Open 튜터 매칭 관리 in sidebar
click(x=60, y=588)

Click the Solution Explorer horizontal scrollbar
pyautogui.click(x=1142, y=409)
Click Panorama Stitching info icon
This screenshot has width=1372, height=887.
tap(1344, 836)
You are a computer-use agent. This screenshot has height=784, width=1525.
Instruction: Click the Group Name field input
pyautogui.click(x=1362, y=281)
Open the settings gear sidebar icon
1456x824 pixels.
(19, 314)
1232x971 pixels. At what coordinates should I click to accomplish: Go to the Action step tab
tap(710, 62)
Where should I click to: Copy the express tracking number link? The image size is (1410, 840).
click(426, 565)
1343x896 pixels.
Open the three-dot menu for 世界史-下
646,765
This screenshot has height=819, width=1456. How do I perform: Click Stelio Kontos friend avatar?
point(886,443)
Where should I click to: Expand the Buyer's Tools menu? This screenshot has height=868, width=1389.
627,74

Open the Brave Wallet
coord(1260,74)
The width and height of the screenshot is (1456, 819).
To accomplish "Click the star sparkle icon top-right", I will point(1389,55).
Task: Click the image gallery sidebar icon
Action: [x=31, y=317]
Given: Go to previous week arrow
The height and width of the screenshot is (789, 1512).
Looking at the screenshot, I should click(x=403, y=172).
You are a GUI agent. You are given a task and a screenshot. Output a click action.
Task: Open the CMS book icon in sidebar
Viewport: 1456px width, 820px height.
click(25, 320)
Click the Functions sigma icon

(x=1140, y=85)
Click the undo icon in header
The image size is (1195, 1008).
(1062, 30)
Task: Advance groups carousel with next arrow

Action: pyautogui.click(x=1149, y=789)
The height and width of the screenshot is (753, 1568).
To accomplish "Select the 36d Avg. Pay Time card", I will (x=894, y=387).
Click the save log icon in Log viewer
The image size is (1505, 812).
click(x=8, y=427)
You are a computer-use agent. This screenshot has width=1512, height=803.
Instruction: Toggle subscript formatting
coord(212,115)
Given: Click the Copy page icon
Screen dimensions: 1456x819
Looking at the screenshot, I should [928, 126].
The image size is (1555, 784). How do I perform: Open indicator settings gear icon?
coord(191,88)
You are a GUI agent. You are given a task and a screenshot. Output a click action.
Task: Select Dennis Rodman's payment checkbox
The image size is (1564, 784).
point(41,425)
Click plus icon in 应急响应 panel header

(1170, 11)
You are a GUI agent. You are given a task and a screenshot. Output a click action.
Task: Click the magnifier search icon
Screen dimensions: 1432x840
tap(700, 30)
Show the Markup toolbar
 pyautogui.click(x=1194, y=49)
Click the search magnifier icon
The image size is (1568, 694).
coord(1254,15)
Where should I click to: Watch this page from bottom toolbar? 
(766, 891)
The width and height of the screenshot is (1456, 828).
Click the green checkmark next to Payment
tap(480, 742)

What to do:
Starting at the line that contains "Task: Click the magnifier search icon" and ending at the last line of the data, repeat each line exactly; include nothing else.

Written answer:
Task: Click the magnifier search icon
Screen dimensions: 1432x840
tap(700, 30)
Show the Markup toolbar
 pyautogui.click(x=1194, y=49)
Click the search magnifier icon
The image size is (1568, 694).
coord(1254,15)
Where should I click to: Watch this page from bottom toolbar? 
(766, 891)
The width and height of the screenshot is (1456, 828).
Click the green checkmark next to Payment
tap(480, 742)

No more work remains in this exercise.